● PASSAGE SHOWN:
——

This topic contains information on the following subjects:
A noncustodial parent's filing of a bankruptcy petition with the United States Bankruptcy Court and the disposition of that petition affect the collection of funds and the enforcement of child support orders by the CSS agency. CSS attorneys can access bankruptcy court information through the PACER (Public Access to Court Electronic Records) web site: "http://www.pacer.gov/". PACER is available to anyone who registers for an account; however, a fee is charged to access court documents.
Regardless of the date of filing, caseworkers MUST notify the CSS attorney when an NCP files a bankruptcy petition. The attorney should contact the bankruptcy trustee or the NCP's bankruptcy attorney and determine if a Proof of Claim should be filed with the bankruptcy court.
If a bankruptcy petition was filed PRIOR to October 17, 2005, an automatic "stay" prohibits creditors from attempting to collect debts of the individual, unless the collection is "approved" by the bankruptcy plan. The automatic stay normally lasts until the end of the bankruptcy process.

——

● REQUIRED TASK 1:
Reproduce the stretch of the child support bankruptcy text from "Regardless of the" through "the bankruptcy court.", replacing "caseworkers" with "case managers".
The text and the listing come from separate, unrelated sources.

——

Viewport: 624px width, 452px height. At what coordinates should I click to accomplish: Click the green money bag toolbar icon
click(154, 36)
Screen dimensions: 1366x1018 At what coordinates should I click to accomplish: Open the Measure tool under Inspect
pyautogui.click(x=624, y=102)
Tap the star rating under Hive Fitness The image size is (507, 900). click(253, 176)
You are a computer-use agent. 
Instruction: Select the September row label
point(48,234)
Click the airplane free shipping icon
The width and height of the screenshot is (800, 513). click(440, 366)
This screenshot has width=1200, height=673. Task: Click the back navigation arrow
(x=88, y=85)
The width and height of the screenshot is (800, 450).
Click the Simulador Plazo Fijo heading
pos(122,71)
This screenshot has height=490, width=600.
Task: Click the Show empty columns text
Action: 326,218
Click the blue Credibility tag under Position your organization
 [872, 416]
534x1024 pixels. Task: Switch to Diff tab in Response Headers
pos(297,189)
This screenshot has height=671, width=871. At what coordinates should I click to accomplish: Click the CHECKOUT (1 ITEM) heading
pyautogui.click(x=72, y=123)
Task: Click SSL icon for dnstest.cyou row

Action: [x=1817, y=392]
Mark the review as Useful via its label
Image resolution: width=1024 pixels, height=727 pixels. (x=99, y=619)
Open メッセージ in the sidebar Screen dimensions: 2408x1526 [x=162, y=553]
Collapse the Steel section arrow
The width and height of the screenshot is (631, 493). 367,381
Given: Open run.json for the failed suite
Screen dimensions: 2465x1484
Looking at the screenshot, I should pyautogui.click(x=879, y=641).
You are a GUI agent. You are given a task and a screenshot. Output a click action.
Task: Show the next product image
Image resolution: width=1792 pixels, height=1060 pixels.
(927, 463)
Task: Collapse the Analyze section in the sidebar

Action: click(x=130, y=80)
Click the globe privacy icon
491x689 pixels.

——

● REQUIRED TASK 2:
Repeat the stretch of the listing from the line containing "This screenshot has height=671, width=871." through the end of the listing.

● PROBLEM SOLUTION 1:
Regardless of the date of filing, case managers MUST notify the CSS attorney when an NCP files a bankruptcy petition. The attorney should contact the bankruptcy trustee or the NCP's bankruptcy attorney and determine if a Proof of Claim should be filed with the bankruptcy court.

● PROBLEM SOLUTION 2:
This screenshot has height=671, width=871. At what coordinates should I click to accomplish: Click the CHECKOUT (1 ITEM) heading
pyautogui.click(x=72, y=123)
Task: Click SSL icon for dnstest.cyou row

Action: [x=1817, y=392]
Mark the review as Useful via its label
Image resolution: width=1024 pixels, height=727 pixels. (x=99, y=619)
Open メッセージ in the sidebar Screen dimensions: 2408x1526 [x=162, y=553]
Collapse the Steel section arrow
The width and height of the screenshot is (631, 493). 367,381
Given: Open run.json for the failed suite
Screen dimensions: 2465x1484
Looking at the screenshot, I should pyautogui.click(x=879, y=641).
You are a GUI agent. You are given a task and a screenshot. Output a click action.
Task: Show the next product image
Image resolution: width=1792 pixels, height=1060 pixels.
(927, 463)
Task: Collapse the Analyze section in the sidebar

Action: click(x=130, y=80)
Click the globe privacy icon
491x689 pixels.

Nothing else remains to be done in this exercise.